Until we do that, Nigeria will be a regressive economy, one step forward, two backwards. What we have been seeing are reversals of policies in the last one year.

That is what we have been saying, reversing all the policies made by the government before them. Even though the last one was a terrible government but they did one or two things right, but some of them have been reversed. We need a complete re-orientation and we need a few people who believe in something, who will provide the orientation and passion. We need people who have the burning, the zeal to do things for Nigeria. What are the things that will help us deal with the infrastructure problems, job creation challenges and so on.

What are those that we can administratively do to having back those skills of Nigerians in Diaspora? Nigeria doesn’t have skills. We keep pretending to ourselves that Nigeria is this and that but we do not have skills in Nigeria today. If we have to go any where, we have to bring back Nigerians abroad. Am embarrassed to admit to you that most of our graduates can do nothing. They do not have the skills and the skills are not just whether they know that two plus two equals to four, am talking of skills on values, ethics and ways of doing things.

A typical Nigerian who graduates from a Nigerian university cannot connect with his input and reward. What we have is an entitlement mentality, now that am a graduate, am entitled to this and that whether I produce anything. That is the real problem. So, to get Nigeria going, we need to get back Nigerians who worked in places where it is not about a degree but what you can do or produce. This is so that they can begin to help and culture Nigerians who are here, to create a new understanding of what to work means.

On the Electoral Reform Committee set up by Yar’ Adua.

It is easy to set up a committee and for the committee to make recommendations but another thing to implement the decisions. Do you have the capacity to make the recommendations work? We have all been complaining about the constitution but it is not our real problems. We need a complete re-orientation of our minds and that of the political class.

Projection into the future of Nigeria.
Remarkably, am optimistic about Nigeria’s future even though there are things to make you feel is this optimism justifiable. Three years ago, I attended a programme which a professor in France was talking about Nigeria as one of the most frightening examples of a country that can not get far. He said that everything that can be done wrong, Nigeria manages to do it wrong. But he said that what puzzles him was that as he traveled around the world, some of the most brilliant people he met were Nigerians.

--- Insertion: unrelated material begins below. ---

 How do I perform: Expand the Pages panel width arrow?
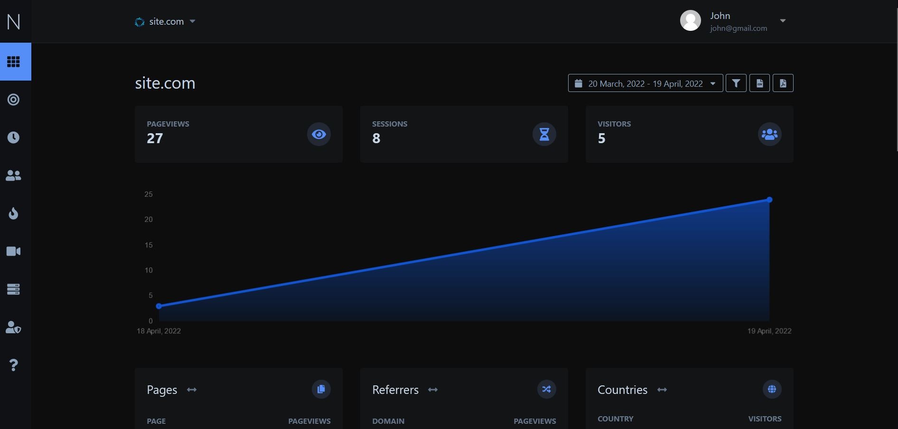tap(192, 390)
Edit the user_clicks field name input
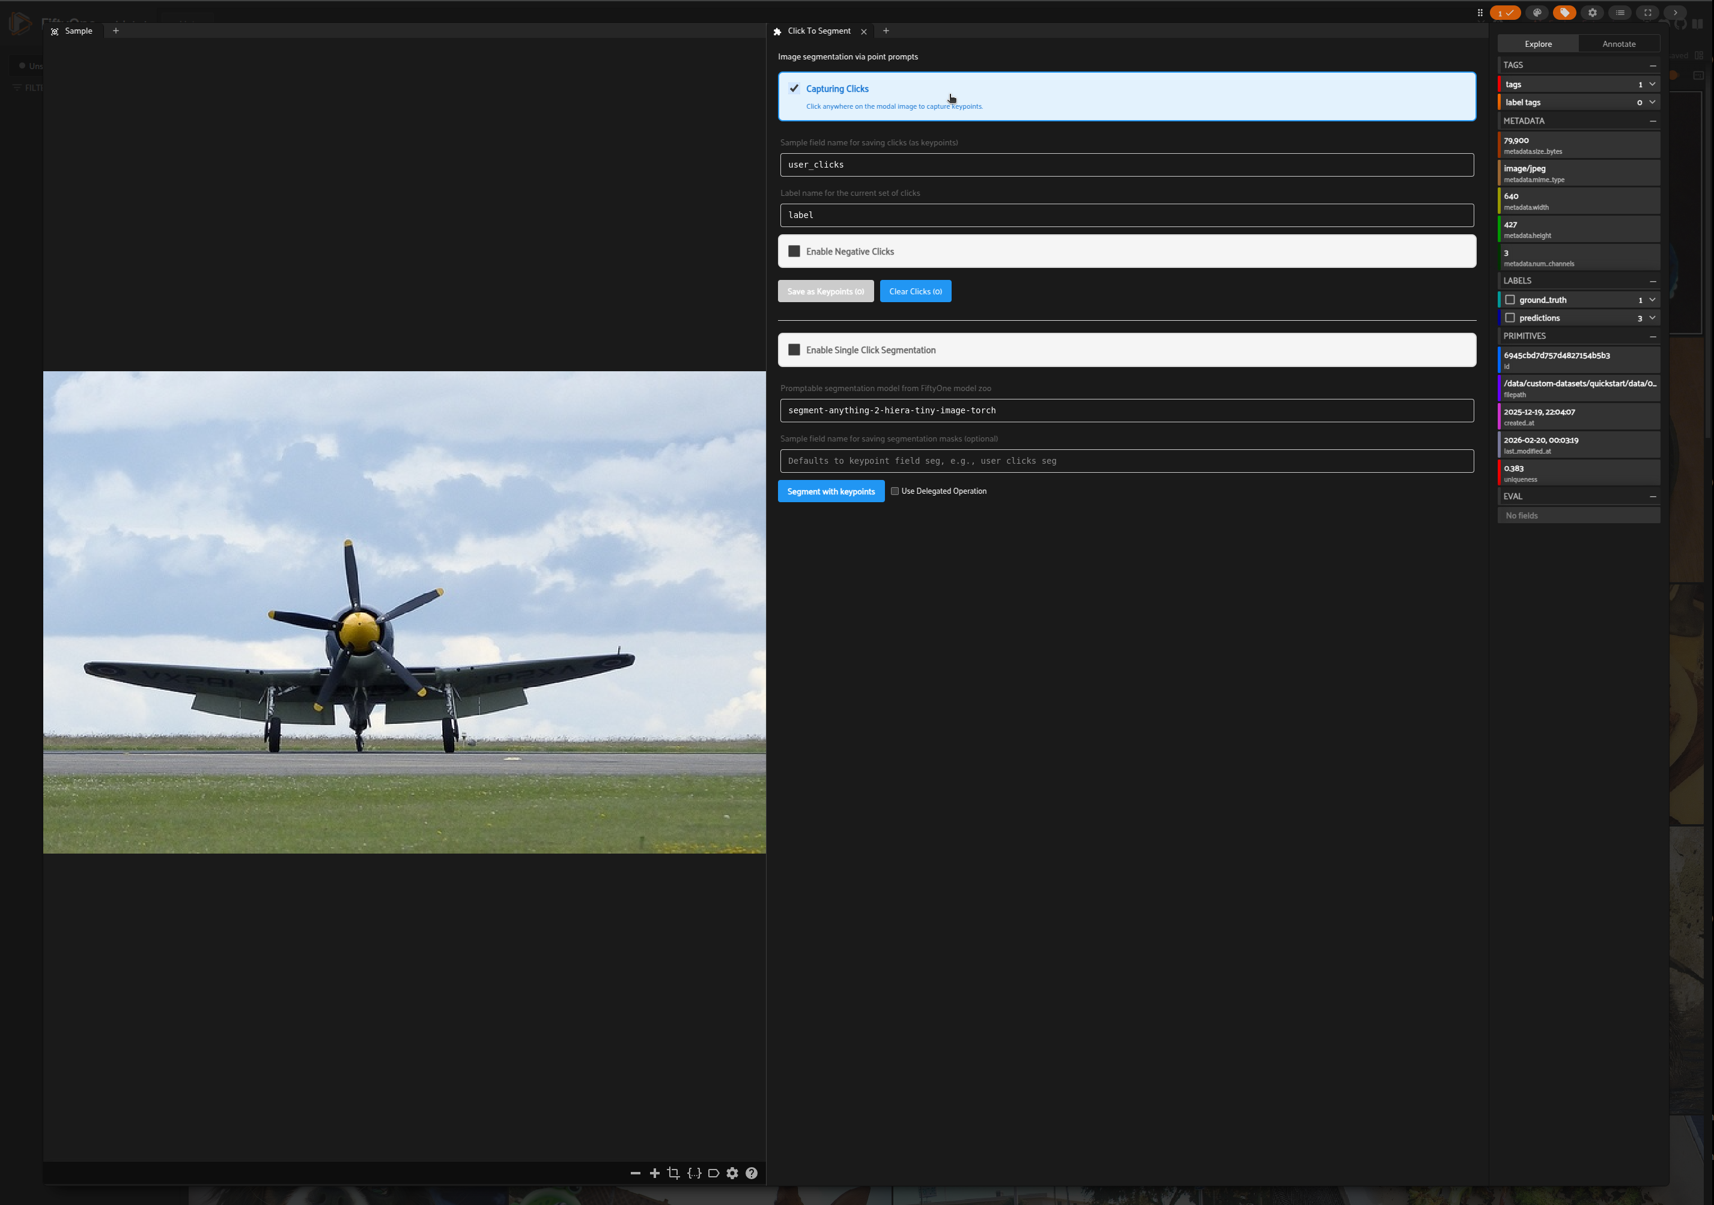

He said he could not understand why a country that has some of the most brilliant people would continue to load machine guns every day and continue to shoot themselves in their foot. But he made a profound statement that Nigeria will keep falling, falling and falling until it has fallen so far and people there will look one another in the face and say there is no place to fall further, what the hell is wrong with us. He said that when that happens, people will be amazed with what would happen in Nigeria.

But the worry is where the bottom is. We keep hoping, oh, now we have reached the bottom. Nigeria amazes you by being willing to fall further down and for me the real problem is the oil money. So long as there is oil money, those gang of thieves who think that they own Nigeria would feel comfortable enough to keep making Nigeria continue to fall further down.